About this Research Topic
The mononuclear phagocyte system (MPS) comprises dendritic cells (DCs), monocytes and macrophages (MØs) that together play crucial roles in tissue immunity and homeostasis, but also contribute to a broad spectrum of pathologies. They are thus attractive therapeutic targets for immune therapy. However, the distinction between DCs, monocytes and MØ subpopulations has been a matter of controversy and the current nomenclature has been a confounding factor.
DCs are remarkably heterogeneous and consist of multiple subsets traditionally defined by their expression of various surface markers. While markers are important to define various populations of the MPS, they do not specifically define the intrinsic nature of a cell population and do not always segregate a bona fide cell type of relative homogeneity. Markers are redundant, or simply define distinct activation states within one subset rather than independent subpopulations. One example are the steady-state CD11b+ DCs which are often not distinguished from monocytes, monocyte-derived cells, and macrophages due to their overlapping phenotype. Lastly, monocyte fate during inflammation results in cells bearing the phenotypic and functional features of both DCs and MØs significantly adding to the confusion. In fact, depending on the context of the study and the focus of the laboratory, a monocyte-derived cell will be either be called "monocyte-derived DCs" or "macrophages". Because the names we give to cells are often associated with a functional connotation, this is much more than simple semantics. The “name” we give to a population fundamentally changes the perception of its biology and can impact on research design and interpretation.
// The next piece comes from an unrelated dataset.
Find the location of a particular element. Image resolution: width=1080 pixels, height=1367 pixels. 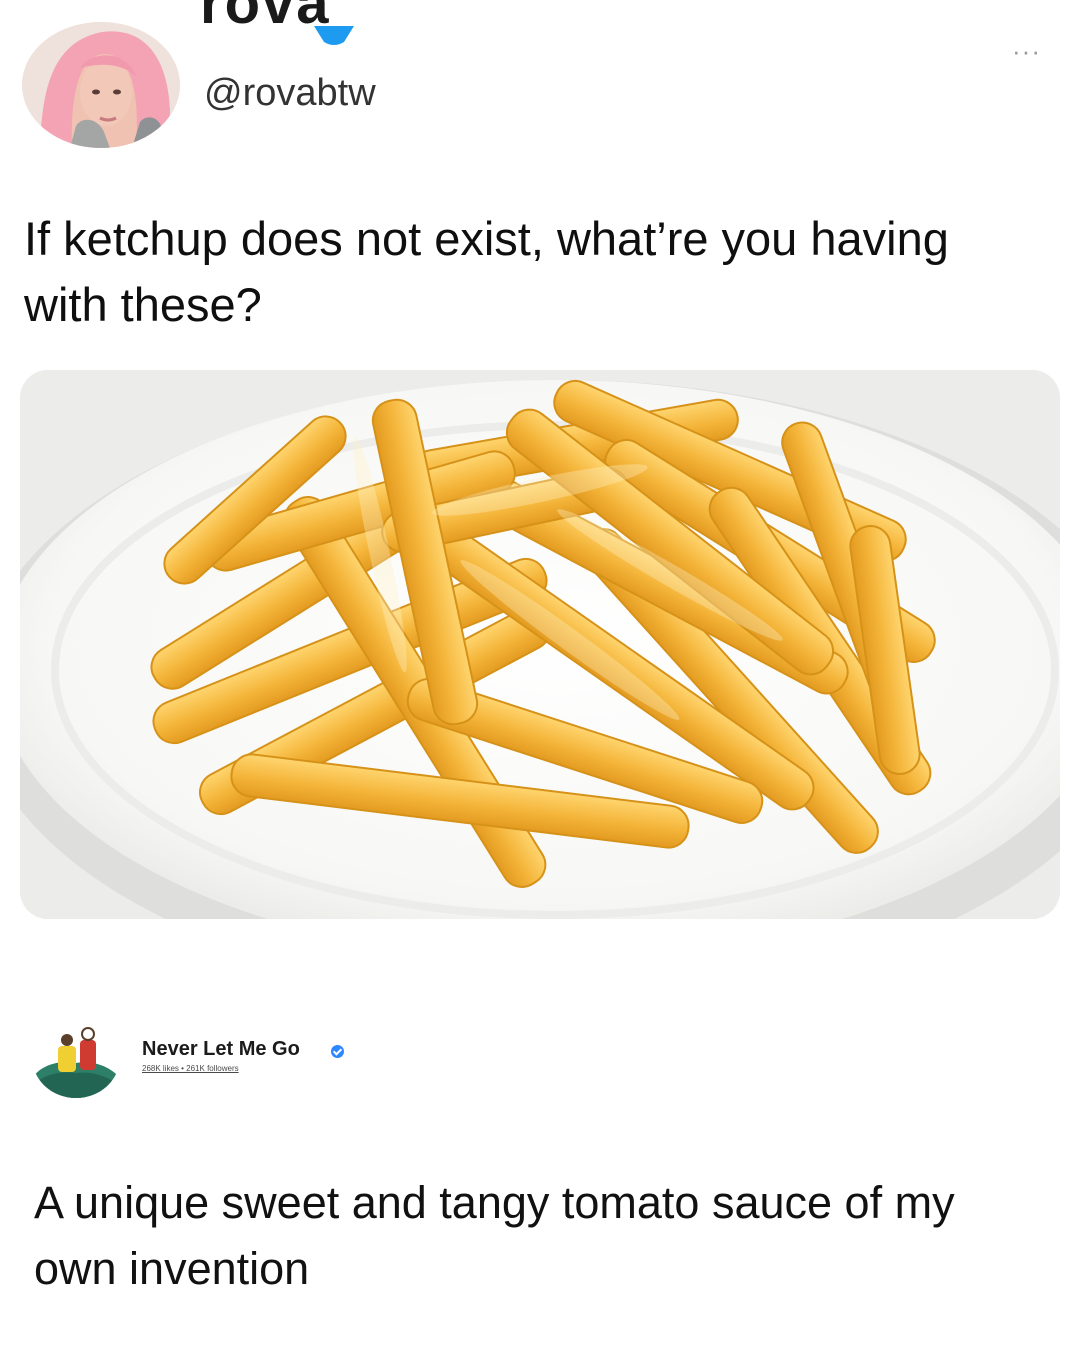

Recent evidence in the ontogeny and transcriptional regulation of DCs and MØs, combined with the identification of DC- and MØ-specific markers has dramatically changed our understanding of their interrelationship in the steady state and inflammation. In steady state, DCs are constantly replaced by circulating blood precursors that arise from committed progenitors in the bone marrow. Similarly, some MØ populations are also constantly replaced by circulating blood monocytes. However, others tissue MØs are derived from embryonic precursors, are seeded before birth and maintain themselves in adults by self-renewal. In inflammation, such differentiation pathways are fundamentally changed and unique monocyte-derived inflammatory cells are generated.
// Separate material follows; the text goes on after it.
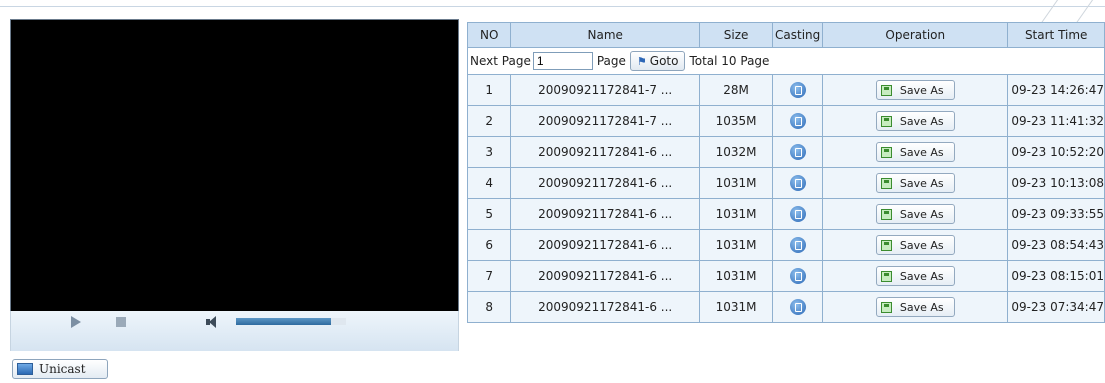  I want to click on speaker-icon, so click(213, 322).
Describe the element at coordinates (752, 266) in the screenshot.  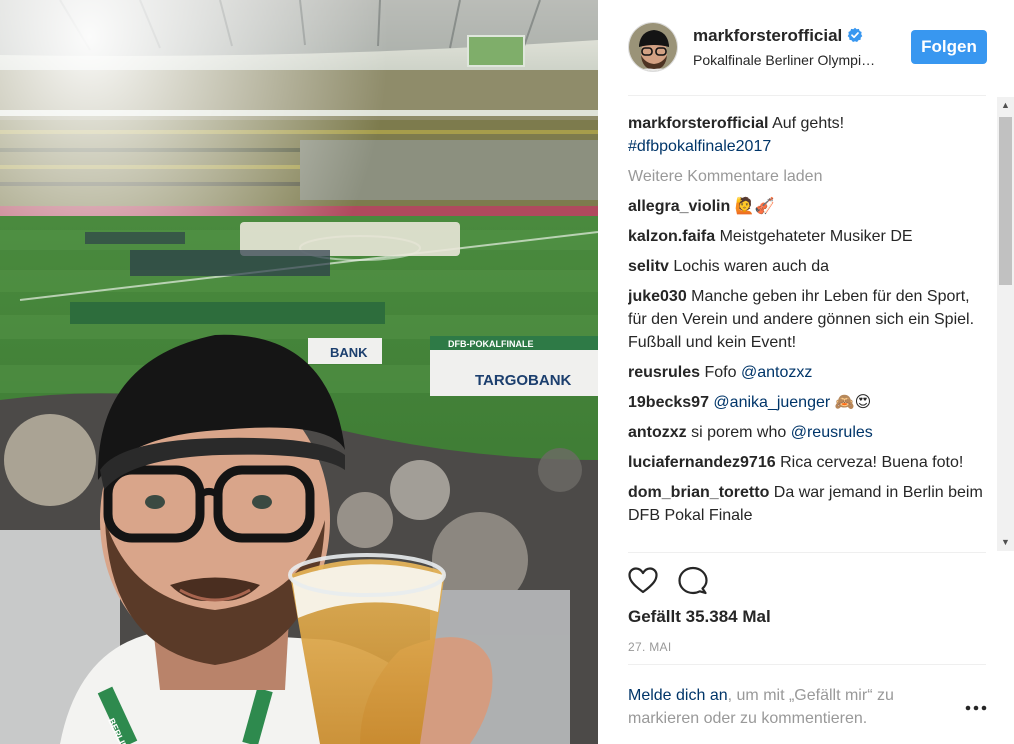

Current DC, monocyte and MØ nomenclature does not take into account these new developments and as a consequence is quite confusing. We believe that the field is in need of a fresh view on this topic as well as an upfront debate on DC and MØ nomenclature. Our aim is to bring expert junior and senior scientists to revisit this topic in light of these recent developments. This Research Topic will cover all aspects of DC, monocyte and MØ biology including development, transcriptional regulation, functional specializations, in lymphoid and non-lymphoid tissues, and in both human and mouse models. Given the central position of DCs, monocytes and MØs in tissue homeostasis, immunity and disease, this topic should be of interest to a large spectrum of the biomedical community.